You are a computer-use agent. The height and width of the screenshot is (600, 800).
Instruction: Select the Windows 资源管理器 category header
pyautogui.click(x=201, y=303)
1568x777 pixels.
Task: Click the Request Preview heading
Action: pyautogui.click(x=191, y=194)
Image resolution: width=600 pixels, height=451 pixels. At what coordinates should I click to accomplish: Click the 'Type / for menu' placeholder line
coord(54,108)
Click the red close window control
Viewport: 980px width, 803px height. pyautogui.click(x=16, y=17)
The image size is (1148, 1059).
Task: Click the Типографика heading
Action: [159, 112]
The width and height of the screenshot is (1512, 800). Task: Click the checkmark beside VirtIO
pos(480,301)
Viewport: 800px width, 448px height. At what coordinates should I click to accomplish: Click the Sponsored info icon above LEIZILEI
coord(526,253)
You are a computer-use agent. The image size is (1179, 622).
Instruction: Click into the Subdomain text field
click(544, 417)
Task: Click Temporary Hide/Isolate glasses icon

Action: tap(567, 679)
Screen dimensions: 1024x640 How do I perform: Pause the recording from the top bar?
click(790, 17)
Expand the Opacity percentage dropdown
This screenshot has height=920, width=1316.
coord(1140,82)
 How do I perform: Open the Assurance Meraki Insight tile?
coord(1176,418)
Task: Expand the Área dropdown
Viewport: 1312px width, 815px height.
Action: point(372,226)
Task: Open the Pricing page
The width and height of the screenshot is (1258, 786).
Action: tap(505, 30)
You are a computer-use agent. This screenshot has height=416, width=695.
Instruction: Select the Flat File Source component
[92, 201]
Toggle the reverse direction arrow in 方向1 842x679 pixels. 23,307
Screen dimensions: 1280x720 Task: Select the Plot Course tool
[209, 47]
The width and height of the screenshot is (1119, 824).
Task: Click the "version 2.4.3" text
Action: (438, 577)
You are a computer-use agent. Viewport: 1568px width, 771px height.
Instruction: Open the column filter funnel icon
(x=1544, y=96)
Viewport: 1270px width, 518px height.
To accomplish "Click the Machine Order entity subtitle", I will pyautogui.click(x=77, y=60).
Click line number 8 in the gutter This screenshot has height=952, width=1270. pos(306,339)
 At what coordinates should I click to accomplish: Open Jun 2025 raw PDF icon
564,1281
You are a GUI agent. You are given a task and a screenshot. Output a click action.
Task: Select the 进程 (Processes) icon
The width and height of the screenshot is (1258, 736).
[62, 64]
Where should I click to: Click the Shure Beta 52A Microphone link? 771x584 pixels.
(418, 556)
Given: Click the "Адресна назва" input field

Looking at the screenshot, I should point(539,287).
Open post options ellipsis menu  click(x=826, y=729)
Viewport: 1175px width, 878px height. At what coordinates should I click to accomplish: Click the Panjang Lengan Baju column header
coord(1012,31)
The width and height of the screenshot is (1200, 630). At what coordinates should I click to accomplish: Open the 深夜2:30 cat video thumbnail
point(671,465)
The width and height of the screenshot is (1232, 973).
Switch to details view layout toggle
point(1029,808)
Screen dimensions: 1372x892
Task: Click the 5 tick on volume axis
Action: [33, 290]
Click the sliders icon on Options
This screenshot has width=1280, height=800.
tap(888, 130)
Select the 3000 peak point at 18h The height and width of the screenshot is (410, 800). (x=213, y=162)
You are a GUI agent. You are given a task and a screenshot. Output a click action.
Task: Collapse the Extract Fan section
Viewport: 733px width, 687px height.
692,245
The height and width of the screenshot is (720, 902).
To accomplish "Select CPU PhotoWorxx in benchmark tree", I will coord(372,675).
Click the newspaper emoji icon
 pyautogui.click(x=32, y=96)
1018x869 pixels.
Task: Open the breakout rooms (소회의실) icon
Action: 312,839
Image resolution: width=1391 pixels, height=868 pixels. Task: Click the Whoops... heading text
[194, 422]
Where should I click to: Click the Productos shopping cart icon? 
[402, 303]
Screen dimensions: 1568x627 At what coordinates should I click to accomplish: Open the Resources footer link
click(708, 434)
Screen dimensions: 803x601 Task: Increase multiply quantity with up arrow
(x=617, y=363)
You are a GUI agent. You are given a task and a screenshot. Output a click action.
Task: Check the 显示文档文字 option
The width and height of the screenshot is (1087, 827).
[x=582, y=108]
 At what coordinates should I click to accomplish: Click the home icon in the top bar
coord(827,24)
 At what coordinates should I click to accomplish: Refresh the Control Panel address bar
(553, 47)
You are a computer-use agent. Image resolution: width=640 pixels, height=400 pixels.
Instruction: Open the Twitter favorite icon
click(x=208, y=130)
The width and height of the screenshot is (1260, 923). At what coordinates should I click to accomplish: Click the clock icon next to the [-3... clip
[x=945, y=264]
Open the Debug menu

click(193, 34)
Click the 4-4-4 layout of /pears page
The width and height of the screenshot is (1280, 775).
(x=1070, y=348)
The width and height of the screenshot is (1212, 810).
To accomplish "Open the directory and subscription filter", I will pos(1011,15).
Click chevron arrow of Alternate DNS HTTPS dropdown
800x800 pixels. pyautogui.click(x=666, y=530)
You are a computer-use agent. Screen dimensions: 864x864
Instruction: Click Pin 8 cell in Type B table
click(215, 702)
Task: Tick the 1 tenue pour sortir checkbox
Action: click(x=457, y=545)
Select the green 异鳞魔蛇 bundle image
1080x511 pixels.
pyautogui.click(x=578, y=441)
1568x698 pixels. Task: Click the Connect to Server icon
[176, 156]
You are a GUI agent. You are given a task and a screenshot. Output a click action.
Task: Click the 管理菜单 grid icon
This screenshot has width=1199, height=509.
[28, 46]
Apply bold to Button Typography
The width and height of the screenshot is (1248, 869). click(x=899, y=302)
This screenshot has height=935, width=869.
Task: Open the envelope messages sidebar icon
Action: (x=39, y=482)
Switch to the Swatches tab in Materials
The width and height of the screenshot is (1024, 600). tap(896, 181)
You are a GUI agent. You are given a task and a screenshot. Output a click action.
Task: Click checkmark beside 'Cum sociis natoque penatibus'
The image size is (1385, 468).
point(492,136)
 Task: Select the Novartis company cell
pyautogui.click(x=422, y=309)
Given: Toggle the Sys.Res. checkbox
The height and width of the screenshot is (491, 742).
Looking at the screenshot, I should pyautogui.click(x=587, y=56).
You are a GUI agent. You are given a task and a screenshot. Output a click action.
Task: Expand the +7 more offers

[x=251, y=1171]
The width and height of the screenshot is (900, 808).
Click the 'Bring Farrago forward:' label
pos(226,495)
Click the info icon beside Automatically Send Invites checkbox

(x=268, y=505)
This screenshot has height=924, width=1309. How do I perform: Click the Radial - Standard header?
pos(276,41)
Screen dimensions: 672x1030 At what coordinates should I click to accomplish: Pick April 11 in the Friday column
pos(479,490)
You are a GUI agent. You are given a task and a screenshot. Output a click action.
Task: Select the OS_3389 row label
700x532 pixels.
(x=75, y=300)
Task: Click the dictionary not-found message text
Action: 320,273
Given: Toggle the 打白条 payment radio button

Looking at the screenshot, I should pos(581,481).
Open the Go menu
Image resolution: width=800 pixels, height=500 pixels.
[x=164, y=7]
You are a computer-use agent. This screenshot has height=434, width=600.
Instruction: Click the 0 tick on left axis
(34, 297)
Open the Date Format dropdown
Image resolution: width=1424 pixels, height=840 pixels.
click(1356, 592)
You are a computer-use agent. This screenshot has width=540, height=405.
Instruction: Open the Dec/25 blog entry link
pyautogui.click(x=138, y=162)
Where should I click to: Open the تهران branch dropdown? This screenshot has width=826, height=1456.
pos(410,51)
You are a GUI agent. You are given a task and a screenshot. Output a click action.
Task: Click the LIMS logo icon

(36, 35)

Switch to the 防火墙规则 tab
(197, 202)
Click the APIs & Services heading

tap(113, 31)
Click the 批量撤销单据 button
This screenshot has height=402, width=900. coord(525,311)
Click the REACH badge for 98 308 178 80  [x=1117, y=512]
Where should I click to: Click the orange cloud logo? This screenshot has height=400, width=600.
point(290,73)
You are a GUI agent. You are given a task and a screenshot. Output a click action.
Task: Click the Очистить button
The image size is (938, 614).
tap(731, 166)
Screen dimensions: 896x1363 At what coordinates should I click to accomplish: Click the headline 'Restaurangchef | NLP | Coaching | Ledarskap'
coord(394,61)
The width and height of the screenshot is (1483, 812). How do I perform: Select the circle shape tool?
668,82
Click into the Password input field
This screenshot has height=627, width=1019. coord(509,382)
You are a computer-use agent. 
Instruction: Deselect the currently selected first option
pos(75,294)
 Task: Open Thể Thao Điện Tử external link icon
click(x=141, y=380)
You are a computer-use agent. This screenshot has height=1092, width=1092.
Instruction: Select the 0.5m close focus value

+ + + + + + +

**STATED PROBLEM:** Could you give the listing again from its start through the line containing "coord(54,108)", swapping "category" for "section" and leaving everything else unchanged?

**TASK SOLUTION:**
You are a computer-use agent. The height and width of the screenshot is (600, 800).
Instruction: Select the Windows 资源管理器 section header
pyautogui.click(x=201, y=303)
1568x777 pixels.
Task: Click the Request Preview heading
Action: pyautogui.click(x=191, y=194)
Image resolution: width=600 pixels, height=451 pixels. At what coordinates should I click to accomplish: Click the 'Type / for menu' placeholder line
coord(54,108)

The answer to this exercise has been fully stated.